┌─ PAGE EXCERPT


    I will not say that I miss Moi, but I miss Strength in Leadership. And I think that was what Mutahi Ngunyi was alluding to in his article. When a sitting president does not stand up to be counted when a country is under fire (Post Election Violence)but calls a press conference to discuss his wive(s), I miss leadership.

    Mungiki are everywhere; collecting protection fees in various estates, decapitating people everywhere, and seemingly overpowering our badly paid police force. That shows a vacuum in leadership and specifically especially strength in leadership. When the police become executioners and Kenyans can no longer differentiate between the police and the Mungiki sect; I miss strong leadership.

    When ministers steal maize, oil, fleece the country in angloleasing deals etc. I wonder where leadership is…

    Moi may have killed creativity by choking it at its infancy; but after Kibaki allowing it flourish, he has made things so bad that instead of the inspirational and uplifting kind of poetry, we are seeing the vile and saddening type. The Never Again theme doing rounds is Kibaki’s creation.

    I have come under attack for writing only about the negatives of this country, but as I have replied on several occasions; Even without conscious effort, one will write more negative than positive things about our beloved country. That is the mood of the country and it reflects in all forms of art.

    But I guess dark poetry is better than no poetry.

    Regards

    PS. My apologies for the long response.

  3. Do we even have a semblance of a functioning government? Seems all they’re concerned about is maintaing their hold on power without delivering to the very people that gave the mandate to lead. In hushed tones they’re talking about 2012 behind our backs and banking on the same old tricks of dishing out money to the millions of hungry, desperate Kenyans knowing full well they will be elected back to the eating house.

    I’d take the Moi era over this one any day. No administration is perfect but the current one does not even have the letter P in it’s dictionary of *olitics (pun intended)

└─
┌─ INPUT DATA

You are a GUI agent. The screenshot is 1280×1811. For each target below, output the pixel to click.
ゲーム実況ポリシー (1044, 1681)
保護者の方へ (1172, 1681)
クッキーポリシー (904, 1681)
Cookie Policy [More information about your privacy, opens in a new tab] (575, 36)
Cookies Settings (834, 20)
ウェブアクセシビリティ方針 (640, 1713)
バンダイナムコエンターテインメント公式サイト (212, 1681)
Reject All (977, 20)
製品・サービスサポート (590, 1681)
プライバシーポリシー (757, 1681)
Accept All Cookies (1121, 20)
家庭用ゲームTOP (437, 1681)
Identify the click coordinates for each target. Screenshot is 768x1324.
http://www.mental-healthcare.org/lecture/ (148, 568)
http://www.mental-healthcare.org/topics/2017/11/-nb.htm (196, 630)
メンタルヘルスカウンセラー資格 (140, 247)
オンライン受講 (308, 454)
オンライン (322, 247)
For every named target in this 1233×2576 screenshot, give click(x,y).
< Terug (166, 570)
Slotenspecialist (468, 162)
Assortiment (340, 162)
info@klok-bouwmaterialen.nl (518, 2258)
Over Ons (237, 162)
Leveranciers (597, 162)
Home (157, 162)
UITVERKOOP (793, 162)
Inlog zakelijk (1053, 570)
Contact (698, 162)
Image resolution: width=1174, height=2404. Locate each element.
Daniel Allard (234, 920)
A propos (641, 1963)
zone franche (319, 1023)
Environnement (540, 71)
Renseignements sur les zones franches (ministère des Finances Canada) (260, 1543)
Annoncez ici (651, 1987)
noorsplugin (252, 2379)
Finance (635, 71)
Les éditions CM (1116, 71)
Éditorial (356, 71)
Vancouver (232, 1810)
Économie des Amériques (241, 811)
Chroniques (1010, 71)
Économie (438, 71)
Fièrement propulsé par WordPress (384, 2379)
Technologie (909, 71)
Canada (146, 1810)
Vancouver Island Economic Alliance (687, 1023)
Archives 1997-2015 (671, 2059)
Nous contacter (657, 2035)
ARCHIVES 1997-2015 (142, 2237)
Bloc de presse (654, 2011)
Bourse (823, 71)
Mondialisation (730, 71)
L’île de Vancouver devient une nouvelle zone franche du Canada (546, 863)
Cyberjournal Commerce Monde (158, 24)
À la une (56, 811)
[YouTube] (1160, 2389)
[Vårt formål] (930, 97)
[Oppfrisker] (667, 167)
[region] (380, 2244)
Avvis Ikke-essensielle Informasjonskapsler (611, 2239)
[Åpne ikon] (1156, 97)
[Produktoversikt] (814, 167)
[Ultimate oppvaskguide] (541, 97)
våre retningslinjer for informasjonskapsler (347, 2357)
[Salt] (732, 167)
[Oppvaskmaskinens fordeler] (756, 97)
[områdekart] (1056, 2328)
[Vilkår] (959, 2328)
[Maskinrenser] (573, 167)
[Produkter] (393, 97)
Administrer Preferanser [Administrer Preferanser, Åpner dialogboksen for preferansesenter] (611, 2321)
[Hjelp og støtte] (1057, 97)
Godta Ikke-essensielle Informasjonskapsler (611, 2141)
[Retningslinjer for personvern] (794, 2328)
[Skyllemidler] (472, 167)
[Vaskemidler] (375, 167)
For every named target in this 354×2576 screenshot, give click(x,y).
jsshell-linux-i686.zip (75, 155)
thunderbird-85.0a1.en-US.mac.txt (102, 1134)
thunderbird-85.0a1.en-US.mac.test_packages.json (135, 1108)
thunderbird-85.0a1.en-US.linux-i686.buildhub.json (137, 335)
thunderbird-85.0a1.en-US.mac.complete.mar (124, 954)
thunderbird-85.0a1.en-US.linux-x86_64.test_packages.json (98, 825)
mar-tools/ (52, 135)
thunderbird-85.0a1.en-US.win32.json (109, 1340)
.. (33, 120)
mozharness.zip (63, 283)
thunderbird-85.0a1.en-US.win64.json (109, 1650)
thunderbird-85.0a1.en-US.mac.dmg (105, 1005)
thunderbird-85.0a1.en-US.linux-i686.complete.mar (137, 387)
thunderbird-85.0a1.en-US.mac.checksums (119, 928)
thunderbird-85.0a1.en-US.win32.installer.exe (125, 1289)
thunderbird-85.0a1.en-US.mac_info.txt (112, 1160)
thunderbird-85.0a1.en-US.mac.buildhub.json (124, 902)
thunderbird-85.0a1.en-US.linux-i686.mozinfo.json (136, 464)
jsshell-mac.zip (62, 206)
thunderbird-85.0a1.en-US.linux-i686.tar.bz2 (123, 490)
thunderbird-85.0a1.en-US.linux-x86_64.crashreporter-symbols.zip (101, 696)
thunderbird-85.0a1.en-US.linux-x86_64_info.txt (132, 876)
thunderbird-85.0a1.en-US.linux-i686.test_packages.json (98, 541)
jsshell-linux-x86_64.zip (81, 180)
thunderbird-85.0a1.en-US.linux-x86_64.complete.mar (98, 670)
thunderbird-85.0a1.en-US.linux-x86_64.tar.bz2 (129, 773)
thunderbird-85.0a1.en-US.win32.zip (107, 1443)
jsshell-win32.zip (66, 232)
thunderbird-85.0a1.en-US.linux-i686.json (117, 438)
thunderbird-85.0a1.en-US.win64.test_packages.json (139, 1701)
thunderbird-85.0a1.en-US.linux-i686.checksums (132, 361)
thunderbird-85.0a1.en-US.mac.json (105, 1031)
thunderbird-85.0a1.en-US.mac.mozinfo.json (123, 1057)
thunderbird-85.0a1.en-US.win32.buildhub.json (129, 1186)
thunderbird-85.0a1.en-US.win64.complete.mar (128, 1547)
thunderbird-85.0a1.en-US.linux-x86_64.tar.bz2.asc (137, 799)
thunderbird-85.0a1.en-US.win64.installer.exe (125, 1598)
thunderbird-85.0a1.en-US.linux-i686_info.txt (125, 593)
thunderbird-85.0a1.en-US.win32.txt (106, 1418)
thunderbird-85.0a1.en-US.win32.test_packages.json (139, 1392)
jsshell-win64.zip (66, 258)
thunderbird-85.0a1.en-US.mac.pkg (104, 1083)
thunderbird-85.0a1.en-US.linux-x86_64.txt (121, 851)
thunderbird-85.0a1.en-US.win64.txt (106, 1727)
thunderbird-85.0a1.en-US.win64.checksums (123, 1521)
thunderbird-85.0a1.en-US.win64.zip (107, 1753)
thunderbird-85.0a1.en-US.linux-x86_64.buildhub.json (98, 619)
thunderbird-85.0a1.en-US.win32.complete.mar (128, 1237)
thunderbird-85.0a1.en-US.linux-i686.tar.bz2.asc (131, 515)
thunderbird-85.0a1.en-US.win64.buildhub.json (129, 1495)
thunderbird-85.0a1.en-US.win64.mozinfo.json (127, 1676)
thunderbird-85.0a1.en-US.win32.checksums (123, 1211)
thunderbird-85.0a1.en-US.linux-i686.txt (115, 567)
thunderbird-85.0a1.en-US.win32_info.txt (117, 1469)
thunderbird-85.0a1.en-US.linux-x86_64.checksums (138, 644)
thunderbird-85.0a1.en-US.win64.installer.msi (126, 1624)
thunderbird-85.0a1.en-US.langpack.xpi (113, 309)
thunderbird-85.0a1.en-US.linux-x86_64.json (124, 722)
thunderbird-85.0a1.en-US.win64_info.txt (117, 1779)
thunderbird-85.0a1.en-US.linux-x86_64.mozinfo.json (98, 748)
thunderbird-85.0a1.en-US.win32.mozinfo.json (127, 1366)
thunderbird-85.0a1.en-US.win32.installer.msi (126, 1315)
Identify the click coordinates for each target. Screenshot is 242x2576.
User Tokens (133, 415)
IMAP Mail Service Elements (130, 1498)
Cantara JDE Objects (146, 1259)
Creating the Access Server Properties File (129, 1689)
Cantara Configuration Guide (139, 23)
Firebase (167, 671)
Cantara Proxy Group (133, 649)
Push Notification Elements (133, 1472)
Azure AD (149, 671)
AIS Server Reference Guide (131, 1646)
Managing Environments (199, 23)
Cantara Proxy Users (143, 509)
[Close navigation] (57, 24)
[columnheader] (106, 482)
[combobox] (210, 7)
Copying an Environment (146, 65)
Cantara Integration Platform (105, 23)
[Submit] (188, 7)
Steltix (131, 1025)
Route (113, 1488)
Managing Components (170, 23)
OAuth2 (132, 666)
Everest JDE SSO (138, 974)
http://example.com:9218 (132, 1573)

└─

#### [REQUIRED ACTIONS]
**A.** For each statement about the page excerpt, answer yes or no and quote the exact words that decide it: (i) the first writer says they miss Moi; (ii) Mungiki are described as collecting protection fees in various estates; (iii) the later commenter would prefer the Moi era to the current one.
**B.** Reproduce the page excerpt word for word, starting at the words "I have come" and ending after the words "the long response.".
Work only from the page excerpt above, not from the listing.

#### [ANSWERS TO THIS EXERCISE]
**A.**
(i) No: "I will not say that I miss Moi, but I miss Strength in Leadership."
(ii) Yes: "Mungiki are everywhere; collecting protection fees in various estates"
(iii) Yes: "I’d take the Moi era over this one any day."

**B.**
I have come under attack for writing only about the negatives of this country, but as I have replied on several occasions; Even without conscious effort, one will write more negative than positive things about our beloved country. That is the mood of the country and it reflects in all forms of art.

    But I guess dark poetry is better than no poetry.

    Regards

    PS. My apologies for the long response.